Still, Toronto fans haven't forgotten that he chose another franchise. Nearly 12 years later, they're still booing him when he comes to town, including during Tuesday night's 100-77 loss to McGrady's Atlanta Hawks. Mike Ganter weighed in on the situation in the Toronto Sun (via TrueHoop):
Toronto sports fans' fascination with booing former players returning in opposing jerseys is well documented. And some of it is well deserved. But there comes a point where the vast majority of the crowd have no idea why they're evening booing a guy.
Coming out of halftime, one of McGrady's contemporaries on press row was giving him the gears about being the old man.
McGrady looked over and smiled before saying, "Man, every time I come back here I feel young again." He then went out and proved it finishing the night with 15 points. McGrady was a young man in a bad situation in his Toronto days. Let it go.
Boos for opposing players are often irrational, but this McGrady situation makes the Toronto fans look a little ridiculous.

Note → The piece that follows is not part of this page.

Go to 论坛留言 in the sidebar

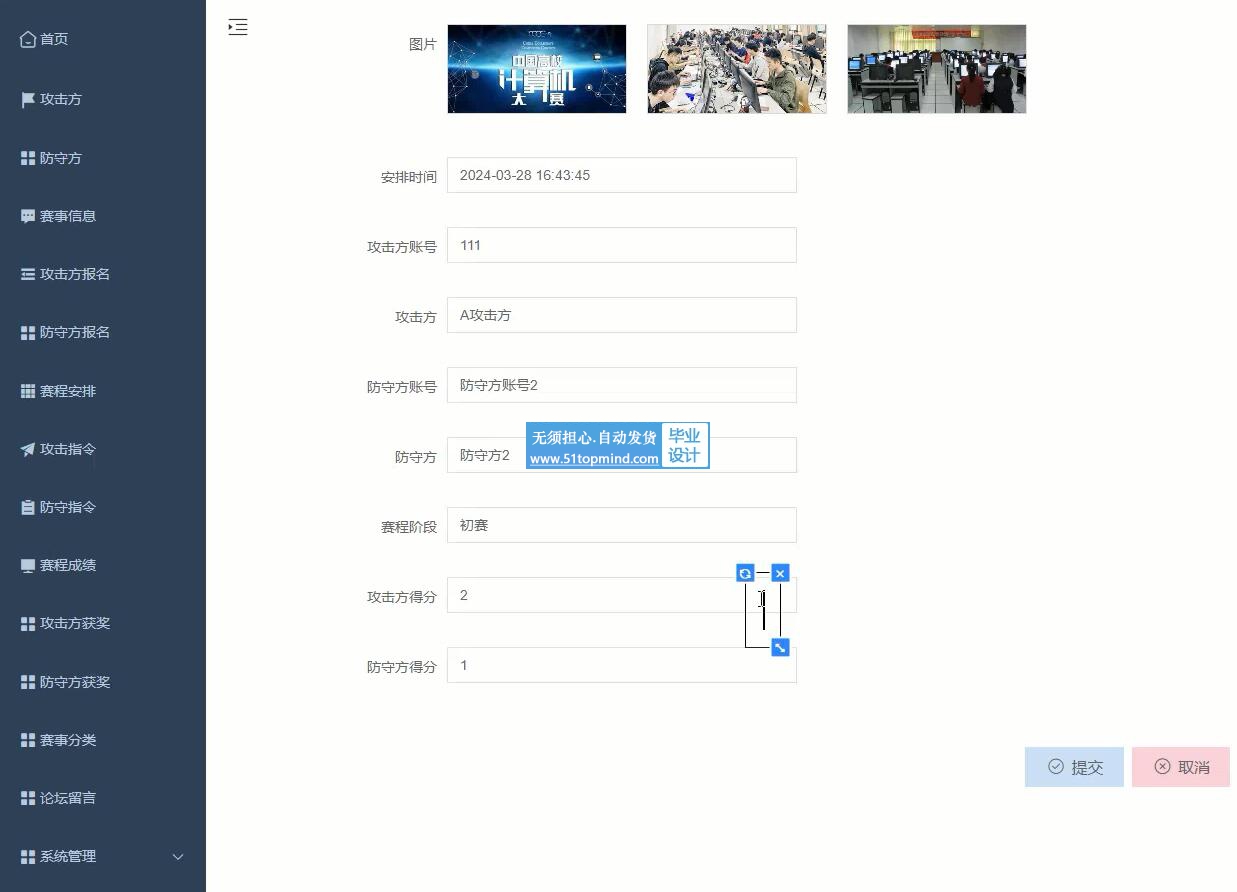(68, 798)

It's one thing to boo a former player who really did a city wrong, or a sorely missed star. But McGrady's now playing for his fifth team since leaving Toronto, and he's only a role player on a middling playoff team in the East. He didn't leave Toronto under the most ideal circumstances, but he's nowhere close to Carter on the city's hate list. Is it really necessary to stay mad at him so many years later?
Apparently so, because it continues. The question to ask is why. The most likely answer, it seems, is that the Raptors have had such a bad time recovering from the Carter/McGrady era that T-Mac's mere presence in the city still hurts. That was a great time for the franchise, one full of hope, and the way it ended killed all those good feelings. Even if he wasn't the primary reason for the bad feelings, he's still associated with them.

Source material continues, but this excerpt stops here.